Christian Zionist Symposium at EU Parliament Calls Israeli Product Labeling Antisemitic, Violation of International Law
JNS.org – The International Christian Embassy Jerusalem (ICEJ) held a symposium at the European Union Parliament in Brussels on Tuesday to address the recent EU decision to label Israeli goods made in Judea and Samaria, the Golan Heights, and eastern Jerusalem.
Titled “The Economic Wall of the EU Labeling Move,’ the symposium was hosted by MEP Hannu Takkula and MEP Bas Belder and also included renowned international legal expert, Prof.

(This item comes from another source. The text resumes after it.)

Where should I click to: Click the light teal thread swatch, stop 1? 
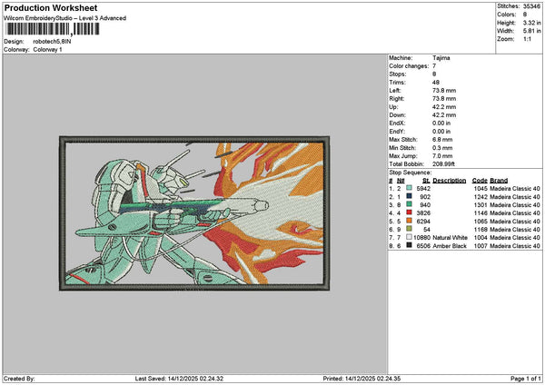(410, 188)
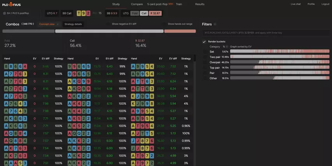
Task: Click the Strategy details button
Action: click(73, 24)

Avi Bell, Greek Orthodox priest and founder of the Israeli Christian Empowerment Council (ICRF), Father Gabriel Naddaf, and the Chief Rabbi of the Netherlands, Binyomin Jacobs.
Last month, the EU introduced guidelines requiring member states to stop carrying the “Made in Israel” label for products made in Jewish communities situated beyond the 1967 lines.
Professor Bell told the audience that he believes the labeling law violates international law.
“While the interpretive notice restricts labels on Israeli products, EU law permits Taiwan and the Palestinian Authority to market products in the EU with ‘made in Taiwan’ and ‘made in Palestine’ labels that contradict EU views on sovereignty, according to which neither is an independent state,” Bell said.
Father Naddaf also strongly criticized the move, saying that it will also hurt Christians, Muslims and other minorities in Israel as well.
“As a Christian leader, raised in Nazereth, living among the Arab Muslims, I tell you clearly: this decision affects Muslims, Christians, Druze and all other minority citizens of Israel, not just the Jews. This labelling of Israeli products is a further betrayal of Christian values in Europe, and it further weakens the Christian spirit in Europe,” Father Naddaf said.
Naddaf added that the move to label Israeli goods “a racist, antisemitic decision.”
Headquartered in Jerusalem, ICEJ represents millions of Christian supporters of Israel and reaches some 140 countries with branches in more than 80 nations.